Поначалу во все тяжкие солирует Кристина Гептинг: абьюз-инцест-педофилия-газлайтинг. В общем, сплошное #MeToo и прочие семейные обсценности, как выразился кто-то из рецензентов «Сестренки». Впрочем, Роман Сергеевич не так прост, чтобы тупо копировать чужое. Бр-рутальный протагонист, прораб Михаил Ромин (и кто его знает, на что намекает?) мается затейливой, на зависть Крафт-Эбингу и Лев-Старовичу, перверсией: хочет собственную дочь, – но если та будет мальчиком. Поэтому девочку Киру коротко стригут, отлучают от музыкальной школы и отдают в секцию каратэ: «Ты, главное, люби отца, как он тебя любит. Ты, главное, будь мужиком, Кирюша, времена сейчас лихие. Кто-то выживает, а кто-то нет. Надо, надо крепчать, Кирюша». Правда, Кирюша и не думала крепчать, осваивая киба-дати и сэйкен-цуки. Всерьез озабоченная отроковица предпочла японскому мордобою уроки «небесного каратэ». Проще говоря, наставила папе ветвистые рога с тренером, что развесил ей по ушам астральный удон.

Давно говорю: эротические сцены – лакмусовая бумажка литературного мастерства. Тут Богословский, ясен пень, оставил далеко позади всех птенцов гнезда левенталева. Куда им, дилетантам, до штопором закрученных метафор: «Я – горный ручей. К моему берегу подходит большой черный конь. Он опускает морду в мои воды – и жадно пьет из меня. Мостик разлетается на куски, обломки дерева и конь падают прямо в меня, тонут во мне, моя вода вздымается вверх огромной волной. Расплескивая воду по берегам, боль прокатывается через мое нутро, словно ток».

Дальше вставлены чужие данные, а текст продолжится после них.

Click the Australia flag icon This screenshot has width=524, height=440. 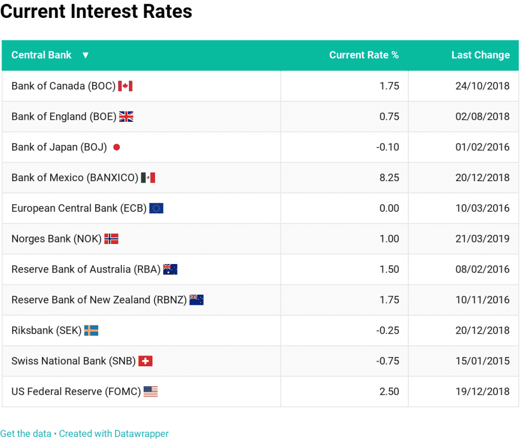[x=170, y=270]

Р.Б., сам того не замечая, всеми колесами въезжает в пародию: если б я имел коня – это был бы номер, если б конь имел меня – я б, наверно, помер. Но как прикажете понимать обломки дерева? Автор, дай ответ! – не дает ответа.

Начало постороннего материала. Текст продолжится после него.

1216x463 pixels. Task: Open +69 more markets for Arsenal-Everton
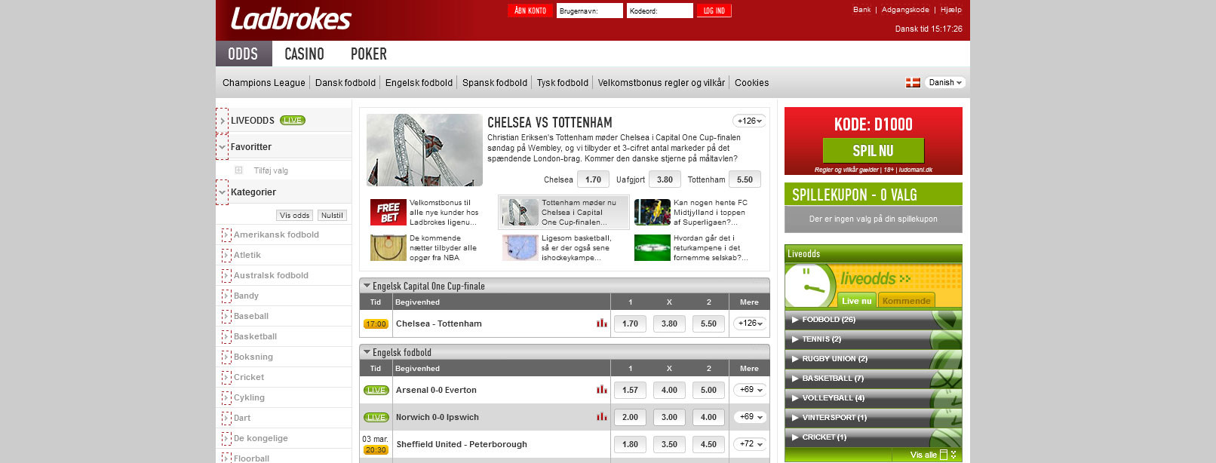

Простите, отвлекся. Как только ревнивый прораб узнал, что его Кирюша «стала высшим божественным светом», сэнсэя-проказника нашли без головы, и сэйкен не спас. После чего девочка сбежала из дому, баловалась бухлом и веществами, потом стала пациенткой психотерапевта… короче, подробности у Гептинг. Во всем, знамо, виновато сраное мужло: и у папы крыша набок, и тренеру вечно «черные психологи» мерещились. Под занавес отец находит беглую барышню и силком увозит в неизвестность. Конец первой части.

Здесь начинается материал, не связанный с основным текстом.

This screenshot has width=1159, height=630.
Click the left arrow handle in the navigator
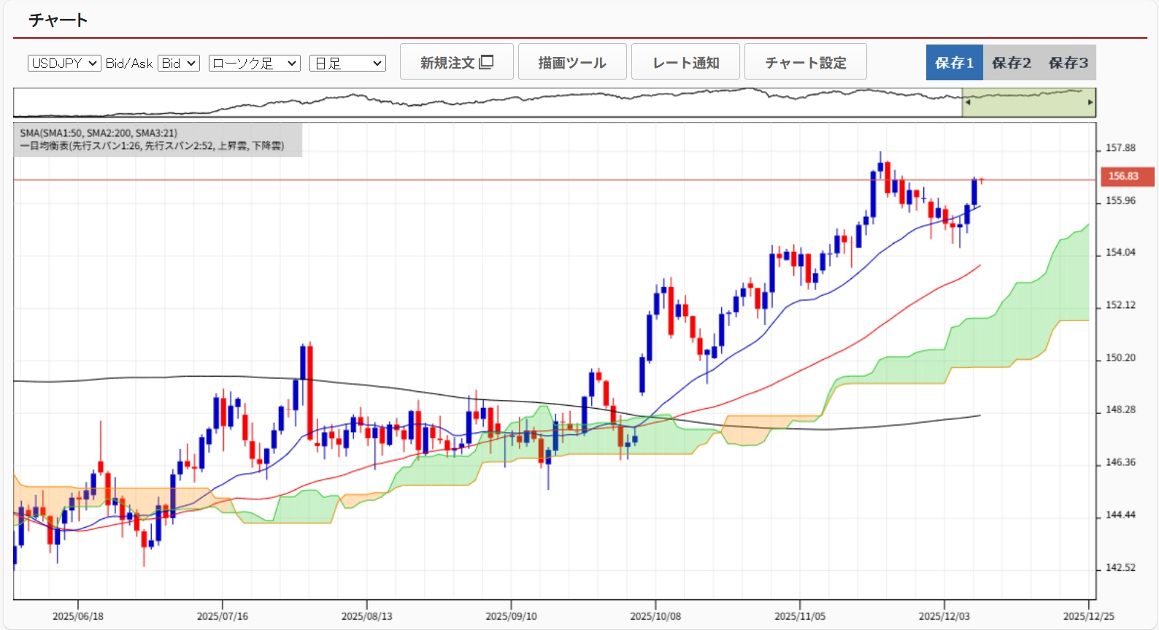968,102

В первых строках второй части слово берет глянцевый до рези в глазах Анатолий Тосс. Надеюсь, помните: альпийский или, на худой конец, средиземноморский курорт, белокурые друзья и рыжие враги, high life и центнер бисквитно-кремовой любви. Богословский приглашает публику в укрытый горами юго-западной Турции элитный отель Gizem Palace. Название в переводе с турецкого сулит мистику… а индейскую народную избу видали? Тут вам не «Оверлук» с мертвяками, тут гнездо растленных буржуинов и утонченного порока. Там девочки танцуют голые, там дамы в соболях… С тех пор, друзья-ребята, не сплю я и не ем: уж как бы мне увидеть эту самую Gizem?!